▶ [Brano]:
Per noi vecchi arnesi cresciuti a pane e fantascienza, lo spazio è il convitato di pietra di ogni tentativo di proiezione dell’umanità nel futuro. Lo è anche a dispetto dell’evidenza di tutti gli ostacoli disseminati lungo il cammino verso le stelle, perché con ogni probabilità il mistero del cosmo è iscritto talmente a fondo nel nostro inconscio come specie da essere diventato un marchio a fuoco nel codice memetico del nostro immaginario. E lo è al punto da saltare fuori anche nelle visioni del futuro nominalmente concepite in antitesi con le spensierate avventure tecnologiche della prima fantascienza, quella ormai associata con la Golden Age: se da un lato la space opera non ha mai perso davvero vigore, attraversando le decadi sulla spinta di un motore inerziale che da Edmond Hamilton e Isaac Asimov è passato per la penna di Frank Herbert, Larry Niven, John Varley e C.J. Cherryh per arrivare fino a noi con Lois McMaster Bujold, Iain M. Banks, Vernor Vinge, e poi con Peter F. Hamilton, Alastair Reynolds e numerosi altri anche tra i frequentatori occasionali, è un dato di fatto che lo spazio è un ingrediente fondamentale nel world-building dello stesso cyberpunk (pensiamo alla Disneyland orbitale di Freeside o all’epilogo stesso di Neuromante, agli habitat spaziali della Matrice Spezzata o alle colonie extra-mondo di Blade Runner, tanto per citare i tre pilastri su cui l’immaginario del movimento degli Anni Ottanta ha preso forma), come lo erano stati la Luna, Marte e i satelliti dei giganti gassosi per Philip K. Dick e lo specchio delle contraddizioni terrestri allestito da Ursula K. Le Guin sui pianeti del suo Ecumene, o come lo sarebbero poi stati diversi sfondi del sistema solare per Kim Stanley Robinson, gli autori della cosiddetta fantascienza umanistica, Ian McDonald o gli aderenti alla Mundane SF.

▶ [Compito da svolgere]: Secondo il brano, perché lo spazio resta presente in ogni proiezione dell'umanità nel futuro, nonostante gli ostacoli lungo il cammino verso le stelle? Spiegalo in una, due o tre frasi. Per rispondere basatevi soltanto sul brano.

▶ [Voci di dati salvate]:
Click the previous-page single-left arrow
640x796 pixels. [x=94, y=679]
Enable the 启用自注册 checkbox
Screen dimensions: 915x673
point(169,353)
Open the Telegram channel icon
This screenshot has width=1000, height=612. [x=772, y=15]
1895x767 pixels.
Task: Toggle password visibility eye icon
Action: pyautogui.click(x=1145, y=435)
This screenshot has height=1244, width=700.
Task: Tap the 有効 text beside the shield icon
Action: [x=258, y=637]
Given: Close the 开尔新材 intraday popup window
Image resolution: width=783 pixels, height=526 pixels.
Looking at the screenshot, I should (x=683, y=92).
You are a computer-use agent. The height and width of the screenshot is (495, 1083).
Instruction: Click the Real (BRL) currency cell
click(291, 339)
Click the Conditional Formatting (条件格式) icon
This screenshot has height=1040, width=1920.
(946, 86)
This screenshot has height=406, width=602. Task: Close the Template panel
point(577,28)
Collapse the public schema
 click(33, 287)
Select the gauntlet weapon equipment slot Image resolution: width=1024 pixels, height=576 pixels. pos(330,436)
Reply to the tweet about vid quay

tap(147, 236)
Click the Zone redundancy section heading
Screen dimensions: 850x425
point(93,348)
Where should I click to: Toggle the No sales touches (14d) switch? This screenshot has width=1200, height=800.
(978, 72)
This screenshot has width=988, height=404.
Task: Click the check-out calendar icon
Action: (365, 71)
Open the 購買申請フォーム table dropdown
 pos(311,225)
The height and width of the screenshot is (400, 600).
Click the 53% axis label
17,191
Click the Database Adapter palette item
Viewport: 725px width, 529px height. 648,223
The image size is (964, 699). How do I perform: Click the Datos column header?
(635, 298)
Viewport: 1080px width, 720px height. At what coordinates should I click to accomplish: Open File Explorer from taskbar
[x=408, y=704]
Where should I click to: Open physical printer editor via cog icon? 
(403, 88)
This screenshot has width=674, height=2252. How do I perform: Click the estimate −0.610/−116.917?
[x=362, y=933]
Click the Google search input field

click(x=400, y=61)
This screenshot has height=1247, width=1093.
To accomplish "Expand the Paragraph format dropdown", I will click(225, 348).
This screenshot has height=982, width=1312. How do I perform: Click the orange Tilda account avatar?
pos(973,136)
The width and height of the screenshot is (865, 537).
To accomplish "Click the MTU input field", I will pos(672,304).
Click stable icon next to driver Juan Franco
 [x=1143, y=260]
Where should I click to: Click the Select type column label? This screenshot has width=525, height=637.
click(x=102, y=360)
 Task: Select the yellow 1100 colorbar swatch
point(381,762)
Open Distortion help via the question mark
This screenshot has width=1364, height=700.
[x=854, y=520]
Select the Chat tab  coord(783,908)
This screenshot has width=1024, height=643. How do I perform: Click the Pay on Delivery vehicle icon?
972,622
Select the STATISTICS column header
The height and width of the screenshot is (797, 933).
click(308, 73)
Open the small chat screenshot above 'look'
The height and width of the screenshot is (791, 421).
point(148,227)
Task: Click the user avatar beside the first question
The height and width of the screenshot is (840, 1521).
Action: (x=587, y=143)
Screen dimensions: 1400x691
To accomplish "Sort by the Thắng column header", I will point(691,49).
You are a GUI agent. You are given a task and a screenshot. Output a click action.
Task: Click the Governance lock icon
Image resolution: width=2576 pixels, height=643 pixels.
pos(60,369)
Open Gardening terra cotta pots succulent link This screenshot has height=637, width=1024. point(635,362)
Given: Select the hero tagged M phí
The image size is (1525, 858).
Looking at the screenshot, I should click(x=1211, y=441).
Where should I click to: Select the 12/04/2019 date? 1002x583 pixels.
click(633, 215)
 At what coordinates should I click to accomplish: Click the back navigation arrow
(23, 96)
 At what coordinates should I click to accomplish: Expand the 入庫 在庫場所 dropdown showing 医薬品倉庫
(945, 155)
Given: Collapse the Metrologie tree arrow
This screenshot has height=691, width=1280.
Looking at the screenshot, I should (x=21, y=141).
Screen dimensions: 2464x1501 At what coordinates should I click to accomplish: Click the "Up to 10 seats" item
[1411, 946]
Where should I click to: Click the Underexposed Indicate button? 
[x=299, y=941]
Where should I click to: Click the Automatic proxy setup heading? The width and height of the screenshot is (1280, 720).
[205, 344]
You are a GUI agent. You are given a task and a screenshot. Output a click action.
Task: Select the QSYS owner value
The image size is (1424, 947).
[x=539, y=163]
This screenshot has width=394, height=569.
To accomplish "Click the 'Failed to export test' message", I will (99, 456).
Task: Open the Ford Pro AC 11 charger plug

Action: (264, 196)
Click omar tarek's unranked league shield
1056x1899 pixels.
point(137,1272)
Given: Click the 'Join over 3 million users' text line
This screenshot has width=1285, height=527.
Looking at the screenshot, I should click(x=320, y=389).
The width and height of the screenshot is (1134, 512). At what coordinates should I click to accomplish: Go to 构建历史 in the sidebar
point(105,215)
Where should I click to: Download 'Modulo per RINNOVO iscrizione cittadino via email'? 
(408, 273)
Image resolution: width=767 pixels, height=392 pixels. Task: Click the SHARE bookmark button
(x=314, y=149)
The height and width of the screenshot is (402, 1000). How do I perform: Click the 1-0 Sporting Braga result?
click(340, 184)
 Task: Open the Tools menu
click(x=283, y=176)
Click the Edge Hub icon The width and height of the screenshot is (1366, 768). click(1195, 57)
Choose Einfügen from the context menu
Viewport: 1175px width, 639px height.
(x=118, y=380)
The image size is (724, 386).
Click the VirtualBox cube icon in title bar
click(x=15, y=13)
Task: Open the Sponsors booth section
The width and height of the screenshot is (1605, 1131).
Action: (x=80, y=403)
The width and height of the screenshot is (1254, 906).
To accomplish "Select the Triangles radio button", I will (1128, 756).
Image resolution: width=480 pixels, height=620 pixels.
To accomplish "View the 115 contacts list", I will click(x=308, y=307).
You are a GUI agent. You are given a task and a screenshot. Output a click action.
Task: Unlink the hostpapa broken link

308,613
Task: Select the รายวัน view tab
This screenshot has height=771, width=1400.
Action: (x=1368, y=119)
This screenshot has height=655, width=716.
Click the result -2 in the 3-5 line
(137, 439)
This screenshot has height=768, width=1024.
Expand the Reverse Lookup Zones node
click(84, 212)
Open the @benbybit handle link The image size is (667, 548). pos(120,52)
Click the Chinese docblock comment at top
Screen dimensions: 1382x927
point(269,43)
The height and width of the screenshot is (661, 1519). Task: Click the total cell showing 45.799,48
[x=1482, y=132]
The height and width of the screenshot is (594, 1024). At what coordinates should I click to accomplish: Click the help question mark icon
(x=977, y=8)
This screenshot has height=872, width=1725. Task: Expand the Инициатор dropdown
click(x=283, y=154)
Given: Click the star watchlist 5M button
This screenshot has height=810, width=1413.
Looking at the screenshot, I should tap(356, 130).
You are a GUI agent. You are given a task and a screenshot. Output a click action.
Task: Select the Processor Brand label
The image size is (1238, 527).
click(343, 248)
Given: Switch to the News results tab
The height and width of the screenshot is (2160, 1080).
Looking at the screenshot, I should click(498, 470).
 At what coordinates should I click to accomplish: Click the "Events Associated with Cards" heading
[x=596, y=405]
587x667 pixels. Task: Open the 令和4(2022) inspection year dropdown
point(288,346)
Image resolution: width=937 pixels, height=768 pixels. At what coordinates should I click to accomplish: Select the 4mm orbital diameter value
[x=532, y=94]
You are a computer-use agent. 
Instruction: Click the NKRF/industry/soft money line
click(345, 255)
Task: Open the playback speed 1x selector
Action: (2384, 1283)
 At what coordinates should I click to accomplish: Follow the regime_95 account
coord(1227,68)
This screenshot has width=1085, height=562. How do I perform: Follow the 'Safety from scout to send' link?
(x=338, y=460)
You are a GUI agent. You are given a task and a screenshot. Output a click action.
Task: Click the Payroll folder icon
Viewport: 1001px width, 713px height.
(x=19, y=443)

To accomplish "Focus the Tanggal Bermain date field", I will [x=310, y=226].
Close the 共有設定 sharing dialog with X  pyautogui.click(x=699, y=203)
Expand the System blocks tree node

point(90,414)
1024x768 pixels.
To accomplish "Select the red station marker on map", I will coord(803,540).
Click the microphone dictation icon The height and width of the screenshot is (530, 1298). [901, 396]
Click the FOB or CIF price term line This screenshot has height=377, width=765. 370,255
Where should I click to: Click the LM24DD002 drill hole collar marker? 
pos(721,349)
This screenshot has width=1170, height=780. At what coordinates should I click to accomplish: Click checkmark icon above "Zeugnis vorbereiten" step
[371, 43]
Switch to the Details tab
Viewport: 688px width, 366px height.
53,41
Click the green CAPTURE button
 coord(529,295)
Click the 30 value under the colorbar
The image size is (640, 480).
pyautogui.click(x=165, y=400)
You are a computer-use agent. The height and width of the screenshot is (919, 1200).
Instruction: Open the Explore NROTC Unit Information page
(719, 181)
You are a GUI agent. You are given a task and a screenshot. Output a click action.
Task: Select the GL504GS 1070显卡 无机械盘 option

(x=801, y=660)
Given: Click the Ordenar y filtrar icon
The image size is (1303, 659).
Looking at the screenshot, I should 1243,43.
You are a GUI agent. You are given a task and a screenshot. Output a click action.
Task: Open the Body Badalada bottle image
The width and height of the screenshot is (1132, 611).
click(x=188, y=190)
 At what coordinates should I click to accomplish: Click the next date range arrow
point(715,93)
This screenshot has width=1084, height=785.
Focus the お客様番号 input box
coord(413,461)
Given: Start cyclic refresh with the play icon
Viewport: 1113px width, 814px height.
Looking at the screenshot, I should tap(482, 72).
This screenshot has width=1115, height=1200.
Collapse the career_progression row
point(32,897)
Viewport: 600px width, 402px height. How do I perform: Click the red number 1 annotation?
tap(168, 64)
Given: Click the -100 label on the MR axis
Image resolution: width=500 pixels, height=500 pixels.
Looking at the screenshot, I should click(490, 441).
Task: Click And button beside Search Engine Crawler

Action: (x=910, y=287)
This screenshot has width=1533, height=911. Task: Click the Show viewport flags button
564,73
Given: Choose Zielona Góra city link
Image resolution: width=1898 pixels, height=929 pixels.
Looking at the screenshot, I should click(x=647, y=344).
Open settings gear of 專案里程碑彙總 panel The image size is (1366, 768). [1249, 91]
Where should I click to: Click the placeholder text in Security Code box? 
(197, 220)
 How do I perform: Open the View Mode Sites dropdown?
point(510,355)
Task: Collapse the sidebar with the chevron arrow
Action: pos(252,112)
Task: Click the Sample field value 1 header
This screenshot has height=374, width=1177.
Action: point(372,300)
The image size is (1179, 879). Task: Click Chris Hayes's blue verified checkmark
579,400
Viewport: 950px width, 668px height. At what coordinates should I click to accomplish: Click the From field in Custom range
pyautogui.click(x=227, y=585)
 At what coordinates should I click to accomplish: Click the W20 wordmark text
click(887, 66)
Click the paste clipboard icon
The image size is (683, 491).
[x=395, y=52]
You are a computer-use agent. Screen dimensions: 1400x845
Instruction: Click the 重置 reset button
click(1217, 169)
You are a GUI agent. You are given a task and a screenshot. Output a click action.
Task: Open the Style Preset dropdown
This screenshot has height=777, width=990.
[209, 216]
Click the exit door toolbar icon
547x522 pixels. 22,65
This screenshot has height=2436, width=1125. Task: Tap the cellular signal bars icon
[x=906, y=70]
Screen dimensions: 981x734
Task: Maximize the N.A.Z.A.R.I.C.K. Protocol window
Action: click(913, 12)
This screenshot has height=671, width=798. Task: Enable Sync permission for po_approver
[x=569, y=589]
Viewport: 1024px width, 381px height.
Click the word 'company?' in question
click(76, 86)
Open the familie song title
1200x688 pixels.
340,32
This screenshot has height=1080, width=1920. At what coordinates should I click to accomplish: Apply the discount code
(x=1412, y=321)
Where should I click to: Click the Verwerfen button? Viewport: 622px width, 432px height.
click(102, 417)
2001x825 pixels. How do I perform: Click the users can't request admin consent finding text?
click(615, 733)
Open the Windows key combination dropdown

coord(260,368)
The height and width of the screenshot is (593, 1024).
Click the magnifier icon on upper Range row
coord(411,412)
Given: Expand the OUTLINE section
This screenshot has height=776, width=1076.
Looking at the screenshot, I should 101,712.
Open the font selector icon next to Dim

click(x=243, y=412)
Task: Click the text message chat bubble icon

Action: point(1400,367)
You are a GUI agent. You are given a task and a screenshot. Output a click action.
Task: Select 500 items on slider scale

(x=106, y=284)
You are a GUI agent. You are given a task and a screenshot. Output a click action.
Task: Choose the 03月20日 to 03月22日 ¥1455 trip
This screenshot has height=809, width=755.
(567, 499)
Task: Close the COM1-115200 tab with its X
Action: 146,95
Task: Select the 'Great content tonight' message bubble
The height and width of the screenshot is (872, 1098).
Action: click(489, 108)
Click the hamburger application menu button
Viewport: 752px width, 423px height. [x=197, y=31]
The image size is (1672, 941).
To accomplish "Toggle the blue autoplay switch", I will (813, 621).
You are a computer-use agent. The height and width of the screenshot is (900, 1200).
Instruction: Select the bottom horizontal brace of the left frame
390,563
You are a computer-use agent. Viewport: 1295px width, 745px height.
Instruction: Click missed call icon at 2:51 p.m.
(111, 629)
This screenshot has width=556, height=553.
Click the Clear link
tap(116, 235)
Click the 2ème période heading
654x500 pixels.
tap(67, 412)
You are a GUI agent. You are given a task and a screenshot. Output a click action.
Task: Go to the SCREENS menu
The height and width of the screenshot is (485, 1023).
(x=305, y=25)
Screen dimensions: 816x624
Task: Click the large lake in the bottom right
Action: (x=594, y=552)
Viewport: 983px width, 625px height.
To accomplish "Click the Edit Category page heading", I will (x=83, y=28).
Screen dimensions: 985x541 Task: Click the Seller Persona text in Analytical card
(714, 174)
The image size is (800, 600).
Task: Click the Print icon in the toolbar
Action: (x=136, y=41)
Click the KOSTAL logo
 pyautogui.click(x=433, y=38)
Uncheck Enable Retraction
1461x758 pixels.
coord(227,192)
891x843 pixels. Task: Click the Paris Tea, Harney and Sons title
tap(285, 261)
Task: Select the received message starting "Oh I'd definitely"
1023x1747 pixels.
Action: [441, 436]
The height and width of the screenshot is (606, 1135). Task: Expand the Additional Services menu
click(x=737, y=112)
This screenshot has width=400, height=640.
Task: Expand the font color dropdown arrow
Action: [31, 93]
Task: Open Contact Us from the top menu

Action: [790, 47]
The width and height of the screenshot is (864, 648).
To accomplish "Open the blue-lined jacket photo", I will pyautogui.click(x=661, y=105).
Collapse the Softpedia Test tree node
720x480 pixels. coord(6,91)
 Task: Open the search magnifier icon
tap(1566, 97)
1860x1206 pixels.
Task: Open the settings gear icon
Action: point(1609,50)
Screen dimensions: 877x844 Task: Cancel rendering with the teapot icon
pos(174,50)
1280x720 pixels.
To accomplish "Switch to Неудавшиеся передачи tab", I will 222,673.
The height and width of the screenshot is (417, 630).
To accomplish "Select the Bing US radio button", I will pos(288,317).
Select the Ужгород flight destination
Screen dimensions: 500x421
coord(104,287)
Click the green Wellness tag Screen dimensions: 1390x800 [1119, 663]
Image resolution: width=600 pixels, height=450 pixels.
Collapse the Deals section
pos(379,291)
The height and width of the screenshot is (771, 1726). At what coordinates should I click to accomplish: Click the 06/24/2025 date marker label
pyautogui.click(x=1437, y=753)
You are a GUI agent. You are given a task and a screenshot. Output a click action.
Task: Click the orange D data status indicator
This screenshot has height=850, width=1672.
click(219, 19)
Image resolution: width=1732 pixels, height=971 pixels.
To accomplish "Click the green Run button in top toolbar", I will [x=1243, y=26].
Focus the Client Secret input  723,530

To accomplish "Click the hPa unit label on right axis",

▶ [Soluzione]: Con ogni probabilità il mistero del cosmo è iscritto molto a fondo nel nostro inconscio come specie. Per questo è diventato un marchio a fuoco nel codice memetico del nostro immaginario.